- Exercise aim: Go to the line with "Artículos (266, 2542)" in the entries below and write out every line from there through the line with "Read Our Blogs (431, 2224)", exactly and without pictures.

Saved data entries
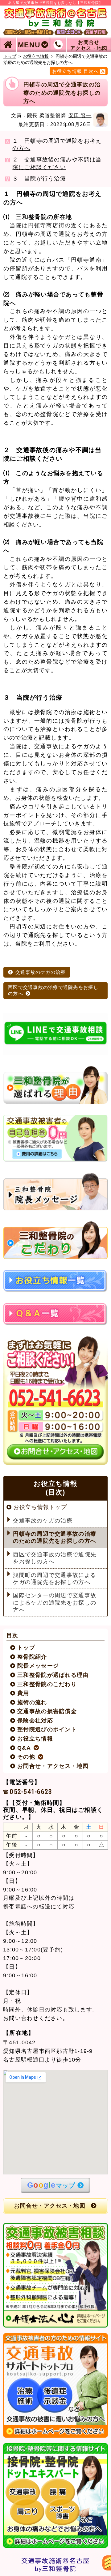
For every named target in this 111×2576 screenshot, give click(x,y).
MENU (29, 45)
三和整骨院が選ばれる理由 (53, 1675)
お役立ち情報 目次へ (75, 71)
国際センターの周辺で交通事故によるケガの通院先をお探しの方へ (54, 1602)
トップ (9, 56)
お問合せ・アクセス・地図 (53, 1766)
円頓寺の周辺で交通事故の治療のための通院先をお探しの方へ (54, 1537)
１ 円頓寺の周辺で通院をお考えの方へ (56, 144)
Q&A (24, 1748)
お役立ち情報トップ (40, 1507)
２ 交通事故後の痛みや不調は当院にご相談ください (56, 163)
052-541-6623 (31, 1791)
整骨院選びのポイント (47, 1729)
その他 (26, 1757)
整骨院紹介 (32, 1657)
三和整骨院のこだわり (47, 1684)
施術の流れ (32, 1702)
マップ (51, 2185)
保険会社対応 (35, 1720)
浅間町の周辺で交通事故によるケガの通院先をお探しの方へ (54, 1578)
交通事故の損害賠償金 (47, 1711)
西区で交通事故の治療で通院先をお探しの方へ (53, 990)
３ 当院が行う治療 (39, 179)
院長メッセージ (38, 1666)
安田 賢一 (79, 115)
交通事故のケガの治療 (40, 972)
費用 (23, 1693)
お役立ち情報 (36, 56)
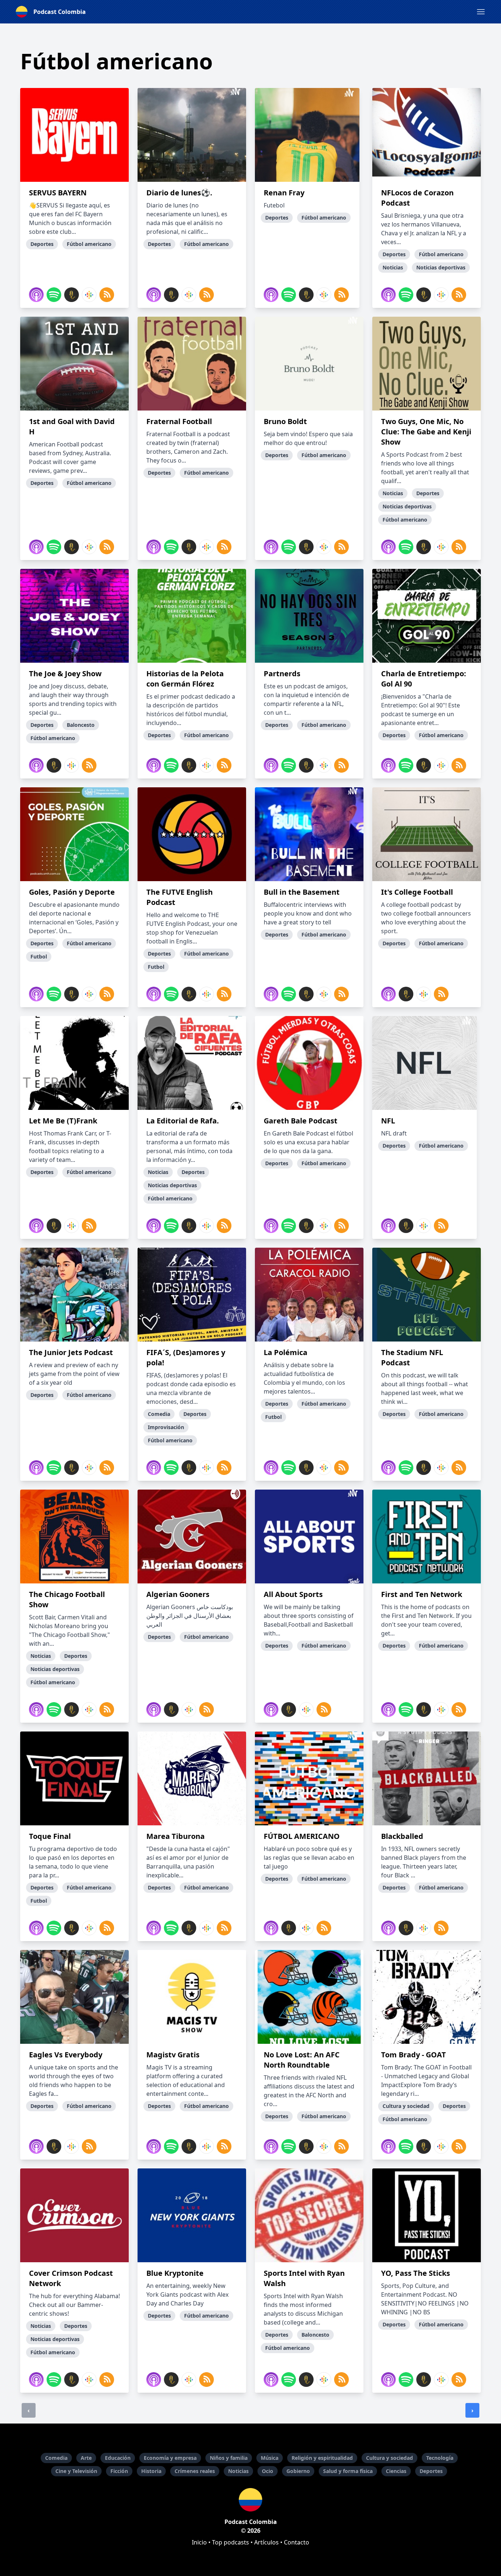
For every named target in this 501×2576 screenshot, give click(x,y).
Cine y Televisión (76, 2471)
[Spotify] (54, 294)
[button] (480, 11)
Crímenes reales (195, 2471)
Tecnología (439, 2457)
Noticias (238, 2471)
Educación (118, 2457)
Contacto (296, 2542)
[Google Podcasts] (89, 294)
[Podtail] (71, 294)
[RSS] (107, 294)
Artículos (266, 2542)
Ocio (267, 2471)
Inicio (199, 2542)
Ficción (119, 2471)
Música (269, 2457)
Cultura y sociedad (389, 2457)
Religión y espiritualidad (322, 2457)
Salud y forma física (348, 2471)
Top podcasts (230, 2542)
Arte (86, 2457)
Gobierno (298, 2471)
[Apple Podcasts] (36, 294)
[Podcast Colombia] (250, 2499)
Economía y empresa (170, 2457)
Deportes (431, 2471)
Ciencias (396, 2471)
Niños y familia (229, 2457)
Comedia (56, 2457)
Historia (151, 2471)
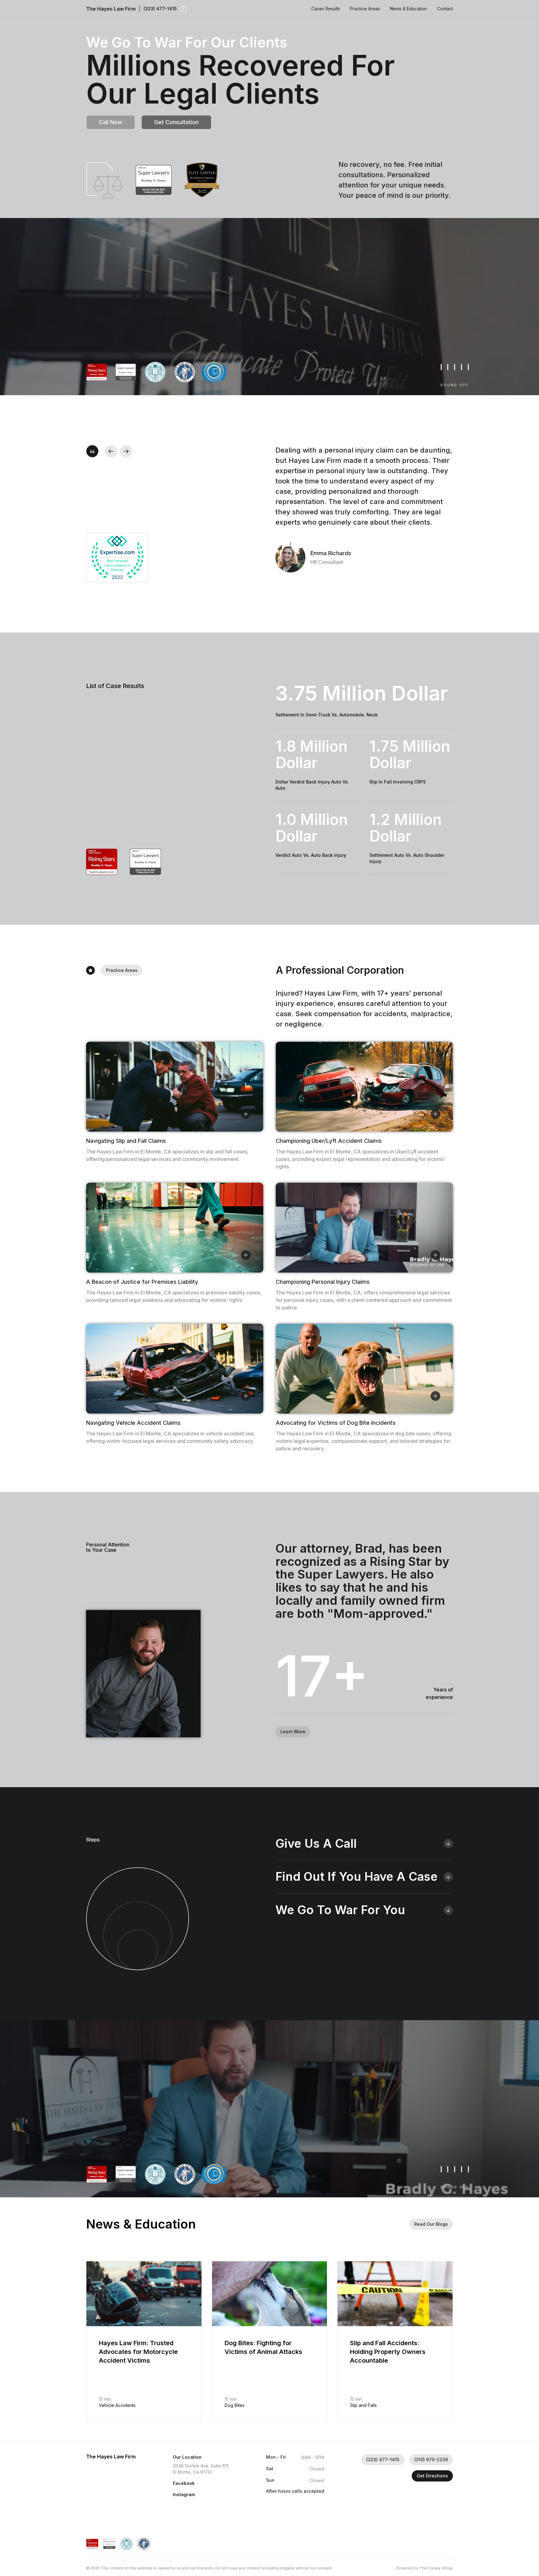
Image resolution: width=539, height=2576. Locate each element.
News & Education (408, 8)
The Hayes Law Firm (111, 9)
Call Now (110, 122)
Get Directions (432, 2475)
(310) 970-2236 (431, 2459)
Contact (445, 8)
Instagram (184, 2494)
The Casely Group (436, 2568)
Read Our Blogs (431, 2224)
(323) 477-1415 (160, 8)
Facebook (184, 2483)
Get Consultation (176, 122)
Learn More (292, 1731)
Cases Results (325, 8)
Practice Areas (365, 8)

- Exercise result:
Artículos (266, 2542)
Ocio (267, 2471)
Inicio (199, 2542)
Ficción (119, 2471)
Música (269, 2457)
Cultura y sociedad (389, 2457)
Religión y espiritualidad (322, 2457)
Salud y forma física (348, 2471)
Top podcasts (230, 2542)
Arte (86, 2457)
Gobierno (298, 2471)
[Apple Podcasts] (36, 294)
[Podcast Colombia] (250, 2499)
Economía y empresa (170, 2457)
Deportes (431, 2471)
Ciencias (396, 2471)
Niños y familia (229, 2457)
Comedia (56, 2457)
Historia (151, 2471)
Image resolution: width=539, height=2576. Locate each element.
News & Education (408, 8)
The Hayes Law Firm (111, 9)
Call Now (110, 122)
Get Directions (432, 2475)
(310) 970-2236 (431, 2459)
Contact (445, 8)
Instagram (184, 2494)
The Casely Group (436, 2568)
Read Our Blogs (431, 2224)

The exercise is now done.